Moradores de comunidades do Rio de Janeiro que são sujeitas à violência provocada por agentes do estado têm mais chances de adoecer e de serem impedidos de acessar os serviços de saúde, essa é a conclusão de uma pesquisa inédita feita pelo Centro de Estudos de Segurança e Cidadania (CESeC). O levantamento “Saúde na Linha de Tiro” conversou com 1500 moradores de seis comunidades cariocas semelhantes socioeconomicamente, mas expostas a níveis diferentes de violência armada.
As comunidades foram divididas em dois grupos: três delas afetadas frequentemente por tiroteios com a presença de agentes de segurança em 2019 e outras três que não são atingidas pelo mesmo tipo de violência, segundo dados do Instituto Fogo Cruzado. Os números mostram que o medo gerado por operações policiais prejudica a saúde física e mental de quem vive nesses locais a curto e longo prazo.
Mais da metade (59,5%) dos moradores das três comunidades acabaram desenvolvendo problemas como hipertensão, insônia, ansiedade ou depressão. A manicure Érica Lima, de 42 anos, é moradora do Complexo da Maré, na zona norte da cidade, e conta que desenvolveu diversos problemas de saúde após ter dois de seus três filhos executados em operações policiais.
“As pessoas dizem que ouviram os gritos do meu filho pedindo por socorro e para ajudarem ele. Os policiais saíram de dentro do ‘caveirão’ e deram dois tiros no peito do meu filho e mataram meu filho ali. Hoje em dia eu tenho depressão, tenho pressão alta, sou pré-diabética, tomo um monte de remédios e de mês em mês tenho que ir ao hospital fazer tratamento”, conta.
Érica diz que sente medo todos os dias, não só por ela, mas por toda a sua família. “Eu tenho medo porque eu tenho um filho de 23 anos, meu filho é trabalhador, mas eles não querem saber se é trabalhador ou não. Meu filho sai 7h para trabalhar, ele trabalha um dia sim, dia não. Medo eu tenho. Esses dias mesmo teve uma operação que começou 1h30 da manhã, eles entraram do nada atirando. É complicado”.
A pesquisa mostrou também que quase um terço (26,5%) dos moradores de comunidades mais prejudicadas já adiou a procura por um serviço de saúde, contra apenas 5,9% dos que residem em comunidades sem tiroteios.

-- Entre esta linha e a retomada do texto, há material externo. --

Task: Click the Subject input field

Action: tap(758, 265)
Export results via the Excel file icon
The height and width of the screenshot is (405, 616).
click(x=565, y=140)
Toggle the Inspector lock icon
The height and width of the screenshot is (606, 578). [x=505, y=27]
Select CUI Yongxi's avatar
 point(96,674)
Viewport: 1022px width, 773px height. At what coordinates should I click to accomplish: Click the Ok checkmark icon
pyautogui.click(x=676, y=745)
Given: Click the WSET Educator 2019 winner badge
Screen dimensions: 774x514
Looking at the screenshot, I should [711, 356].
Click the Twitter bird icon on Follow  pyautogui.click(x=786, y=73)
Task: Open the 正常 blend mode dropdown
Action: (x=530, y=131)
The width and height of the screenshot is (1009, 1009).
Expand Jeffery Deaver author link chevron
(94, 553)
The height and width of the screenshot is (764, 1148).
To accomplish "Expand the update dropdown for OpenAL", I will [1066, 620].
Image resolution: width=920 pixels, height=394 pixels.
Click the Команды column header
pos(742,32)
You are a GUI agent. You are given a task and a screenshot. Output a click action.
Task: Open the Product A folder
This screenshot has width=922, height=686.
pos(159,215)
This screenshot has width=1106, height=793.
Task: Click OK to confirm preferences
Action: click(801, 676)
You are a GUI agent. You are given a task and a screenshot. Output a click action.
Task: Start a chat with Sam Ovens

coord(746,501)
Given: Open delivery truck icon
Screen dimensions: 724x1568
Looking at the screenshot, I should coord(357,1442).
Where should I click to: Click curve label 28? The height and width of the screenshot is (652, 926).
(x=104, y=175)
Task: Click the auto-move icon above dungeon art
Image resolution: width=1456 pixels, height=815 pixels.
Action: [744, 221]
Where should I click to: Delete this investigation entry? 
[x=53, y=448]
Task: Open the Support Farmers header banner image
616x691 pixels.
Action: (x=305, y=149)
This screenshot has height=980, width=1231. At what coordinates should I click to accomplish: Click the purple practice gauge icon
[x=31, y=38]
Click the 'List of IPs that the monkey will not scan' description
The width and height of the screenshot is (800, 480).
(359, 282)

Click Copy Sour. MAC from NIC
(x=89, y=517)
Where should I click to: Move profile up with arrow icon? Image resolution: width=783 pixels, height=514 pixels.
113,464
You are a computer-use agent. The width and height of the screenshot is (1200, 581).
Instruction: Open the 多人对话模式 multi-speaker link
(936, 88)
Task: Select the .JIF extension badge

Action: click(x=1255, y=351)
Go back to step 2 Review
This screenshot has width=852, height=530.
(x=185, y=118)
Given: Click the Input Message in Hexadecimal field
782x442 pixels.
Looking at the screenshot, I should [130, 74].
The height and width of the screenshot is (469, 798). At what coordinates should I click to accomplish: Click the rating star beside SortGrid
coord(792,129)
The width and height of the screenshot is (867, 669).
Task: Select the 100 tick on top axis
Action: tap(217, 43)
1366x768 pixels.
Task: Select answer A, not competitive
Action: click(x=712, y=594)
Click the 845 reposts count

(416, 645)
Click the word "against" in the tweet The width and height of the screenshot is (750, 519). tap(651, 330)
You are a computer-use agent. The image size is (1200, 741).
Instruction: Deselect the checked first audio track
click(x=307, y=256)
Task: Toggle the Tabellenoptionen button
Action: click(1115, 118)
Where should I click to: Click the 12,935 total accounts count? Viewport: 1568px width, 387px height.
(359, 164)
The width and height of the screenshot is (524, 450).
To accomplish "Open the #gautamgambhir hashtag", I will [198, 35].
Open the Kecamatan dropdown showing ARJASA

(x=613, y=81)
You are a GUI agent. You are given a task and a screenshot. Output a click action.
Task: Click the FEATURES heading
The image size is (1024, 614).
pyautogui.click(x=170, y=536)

Além disso, moradores de comunidades expostas à violência têm 42% mais risco de desenvolver hipertensão quando comparados ao grupo de moradores de localidades menos afetadas.
A coordenadora de pesquisas do projeto, Rachel Machado, explica que com os resultados da pesquisa é possível fazer uma avaliação de como a política de violência adotada por agentes de Estado é, além de ineficaz, prejudicial.
“O estado se propondo a combater o tráfico gera mais impactos e não reduz a circulação das drogas, não enfraquece o tráfico de drogas, não tem um resultado substancial e por outro lado causa dor, sofrimento, adoece as pessoas e mata”, diz.
Para Rachel, já passou da hora de acabar com a falsa suposição de que moradores de comunidades acabam se acostumando com a violência.“Diferente do que muitas pessoas falam que os moradores de favelas se acostumam, desenvolvem uma resiliência, a pesquisa mostrou que não. Mais de 30% dos moradores dessas áreas relataram sentir falta de sono, sudorese, insônia e dificuldade de dormir. Mais de 40% relatou sentir o coração acelerado por causa dessa rotina de tiroteios”, explica a coordenadora.
A pesquisa também mostra prejuízos econômicos que a chamada “guerra às drogas” produz. Somados os moradores das três comunidades, o prejuízo da população chega a R$ 1 milhão, já que as pessoas acabam impedidas de realizar suas atividades. Aos cofres públicos também há custo de mais de 300 mil por interrupção das unidades básicas de saúde, nas três comunidades suscetíveis à violência estudadas no levantamento.